Tarek Hassan launched his first enterprise, GongFu Bao, serving traditional Taiwanese steamed buns out of a food cart stationed at a busy downtown intersection near Confederation Park.
But to expand and fine-tune his offerings, Hassan used an increasingly popular strategy: a pop-up shop.
The term typically refers to a temporary storefront in a high-traffic area, such as a shopping mall or busy street. In Hassan’s case, the entrepreneur took his food truck menu indoors to Fontenelle Restaurant. He pays the owners a flat rate to use the restaurant and takes over the space for his “one-offs” after Fontenelle’s closes for the day at 2 p.m.
Pop-ups are typically a win-win for entrepreneurs and their short-term landlords.
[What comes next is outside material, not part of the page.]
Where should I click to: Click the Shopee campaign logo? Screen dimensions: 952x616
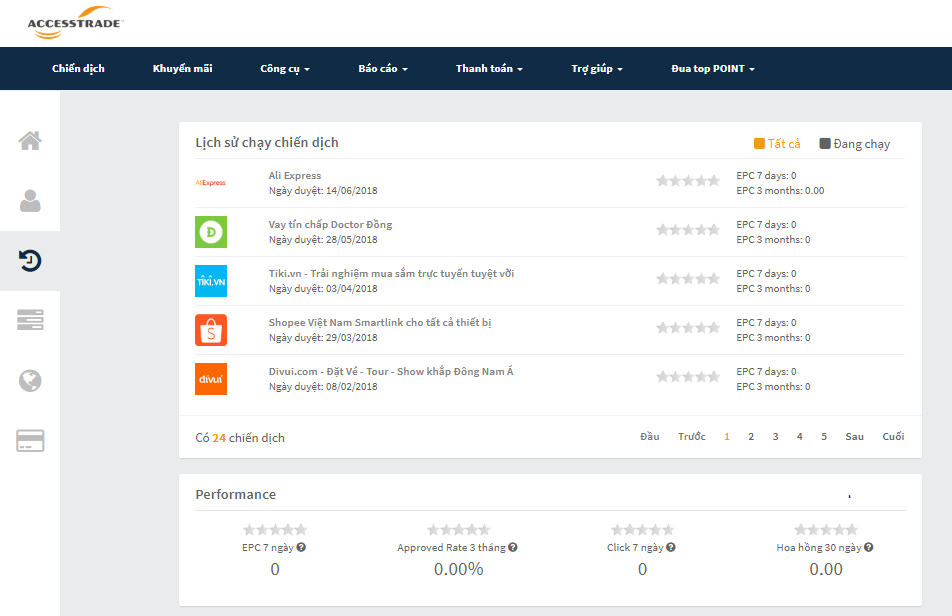[211, 330]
As in Hassan’s case, an existing restaurant may turn over their space outside normal hours of operation to another business to help cover their rent and the cost of restaurant equipment that’s otherwise sitting idle.
Retailers, meanwhile, may take over a vacant storefront for a reduced rental rate for a short period of time or until the landlord finds a full-time paying tenant.
The Quartier Vanier BIA has prepared several tools to help entrepreneurs across the city find both pop-up and permanent locations for their businesses.
Visit www.investinqv.com to access these resources and learn more.
Ottawa e-commerce giant Shopify has identified seven key benefits to pop-up shops:
- Testing new revenue streams;
- Engaging customers;
- Creating “get it while it lasts” urgency through limited-time offerings;
- Marketing merchandise around a sale, season or holiday;
- Educating new customers;
- Going to where your customers are; and
- Generating brand awareness.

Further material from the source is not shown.